EXCERPTED RECORDS:
[BEGIN]
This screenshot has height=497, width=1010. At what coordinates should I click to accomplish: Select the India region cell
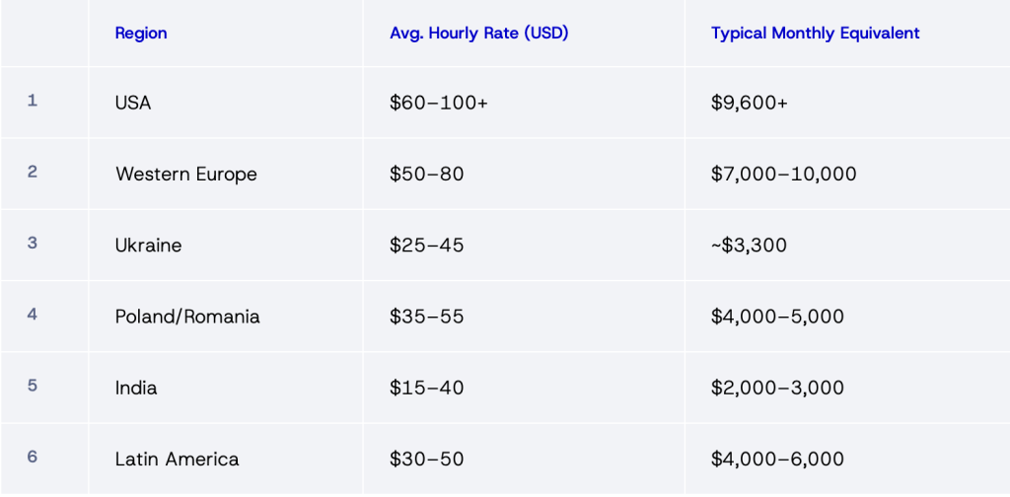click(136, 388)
[END]
[BEGIN]
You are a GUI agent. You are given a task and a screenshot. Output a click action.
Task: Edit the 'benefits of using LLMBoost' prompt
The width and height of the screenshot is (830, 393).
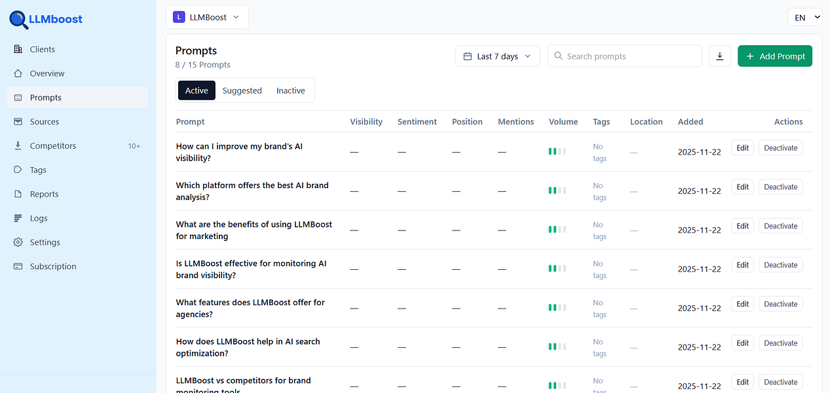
[END]
INSTRUCTIONS TO FOLLOW: Reproduce the records word for word, from the line containing "This screenshot has" down to the line containing "click(136, 388)", both lines included. Leave the pictures out.

WRITTEN ANSWER:
This screenshot has height=497, width=1010. At what coordinates should I click to accomplish: Select the India region cell
click(136, 388)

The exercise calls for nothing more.